Development Guide

Guide for contributing to HemoStat and setting up your development environment.

Development Setup

Install uv

HemoStat uses uv for fast Python package management:

# Install uv (if not already installed)
curl -LsSf https://astral.sh/uv/install.sh | sh

# Or on Windows with PowerShell:
powershell -c "irm https://astral.sh/uv/install.ps1 | iex"

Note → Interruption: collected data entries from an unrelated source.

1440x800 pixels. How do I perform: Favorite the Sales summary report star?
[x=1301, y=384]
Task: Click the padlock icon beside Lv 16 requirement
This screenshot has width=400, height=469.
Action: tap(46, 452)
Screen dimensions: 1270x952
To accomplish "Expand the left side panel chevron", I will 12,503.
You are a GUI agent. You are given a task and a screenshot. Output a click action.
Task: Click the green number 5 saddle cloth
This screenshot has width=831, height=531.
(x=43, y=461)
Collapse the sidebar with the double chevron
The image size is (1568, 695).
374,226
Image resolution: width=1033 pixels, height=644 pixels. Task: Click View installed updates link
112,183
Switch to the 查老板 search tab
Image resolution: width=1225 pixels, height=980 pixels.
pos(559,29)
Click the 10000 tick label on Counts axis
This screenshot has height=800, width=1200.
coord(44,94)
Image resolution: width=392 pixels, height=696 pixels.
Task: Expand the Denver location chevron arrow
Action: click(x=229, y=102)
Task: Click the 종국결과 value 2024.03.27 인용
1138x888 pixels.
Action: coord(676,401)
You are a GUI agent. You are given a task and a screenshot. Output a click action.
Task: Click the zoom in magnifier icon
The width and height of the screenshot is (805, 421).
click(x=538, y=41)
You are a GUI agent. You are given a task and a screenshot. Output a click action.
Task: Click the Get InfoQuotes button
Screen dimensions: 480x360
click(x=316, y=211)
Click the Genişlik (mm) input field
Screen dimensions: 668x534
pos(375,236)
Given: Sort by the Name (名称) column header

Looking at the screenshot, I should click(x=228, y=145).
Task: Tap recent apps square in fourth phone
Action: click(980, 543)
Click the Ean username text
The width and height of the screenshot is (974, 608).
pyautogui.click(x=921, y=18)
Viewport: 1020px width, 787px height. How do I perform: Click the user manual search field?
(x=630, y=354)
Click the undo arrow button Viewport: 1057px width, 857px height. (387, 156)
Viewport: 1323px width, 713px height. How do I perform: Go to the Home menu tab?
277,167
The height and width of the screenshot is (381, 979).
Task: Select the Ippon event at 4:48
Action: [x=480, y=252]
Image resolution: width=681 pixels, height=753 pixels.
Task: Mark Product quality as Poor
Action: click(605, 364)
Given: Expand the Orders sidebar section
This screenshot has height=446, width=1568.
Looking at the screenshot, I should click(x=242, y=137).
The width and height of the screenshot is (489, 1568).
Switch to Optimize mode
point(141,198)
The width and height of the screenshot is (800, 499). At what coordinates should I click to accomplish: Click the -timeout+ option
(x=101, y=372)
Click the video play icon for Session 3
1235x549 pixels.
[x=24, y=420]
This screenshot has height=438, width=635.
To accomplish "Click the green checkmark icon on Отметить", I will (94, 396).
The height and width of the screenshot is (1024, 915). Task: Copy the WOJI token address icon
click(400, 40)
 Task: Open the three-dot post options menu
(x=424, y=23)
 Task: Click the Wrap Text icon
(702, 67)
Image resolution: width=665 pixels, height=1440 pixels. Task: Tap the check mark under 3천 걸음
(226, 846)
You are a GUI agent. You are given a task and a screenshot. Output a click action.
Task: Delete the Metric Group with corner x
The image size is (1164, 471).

Set Up Virtual Environment

# Install all dependencies including dev tools
uv sync --all-extras

# Or just core dependencies
uv sync

Load Environment Configuration

# Copy from template
cp .env.example .env

# Edit .env with your API keys:
# - OPENAI_API_KEY (for GPT-4 analysis)
# - ANTHROPIC_API_KEY (for Claude analysis)
# - SLACK_WEBHOOK_URL (for notifications)

Code Quality Tools

HemoStat uses modern, fast tools from Astral (creators of uv):

Ruff (Linting & Formatting)

Fast Python linter and formatter (written in Rust):

# Format code
ruff format

# Lint and auto-fix
ruff check --fix

ty (Type Checking)

Modern type checker (written in Rust):

# Run type checker
ty check

Run All Quality Checks

# Using make (recommended)
make quality

# Or manually
ruff format && ruff check --fix && ty check

Pre-commit Hooks (Optional)

# Install pre-commit hooks
pre-commit install

# Run on all files
pre-commit run --all-files

Development Workflow

Running Agents Locally

Start Redis first (required for all agents):

docker compose up -d redis

Then run individual agents:

# Using make
make monitor
make analyzer
make responder
make alert

# Or directly
python -m agents.hemostat_monitor.main
python -m agents.hemostat_analyzer.main
python -m agents.hemostat_responder.main
python -m agents.hemostat_alert.main

Running the Dashboard

streamlit run dashboard/app.py
# Access at http://localhost:8501

Testing Changes

# Run all tests
pytest

# Run specific test file
pytest tests/test_monitor.py -v

# Run single test
pytest tests/test_monitor.py::TestMonitorAgent::test_cpu_threshold -v

# Run with coverage report
pytest --cov=agents --cov-report=html
# View report at htmlcov/index.html

Running Quality Checks

# Format code
make format

# Lint with auto-fix
make lint

# Type check
make typecheck

# Run all checks
make quality

Understanding the Architecture

Multi-Agent Message Flow

HemoStat uses a pub/sub architecture with four specialized agents communicating via Redis:

  1. Monitor Agent - Continuously polls container metrics (CPU, memory, disk, process status)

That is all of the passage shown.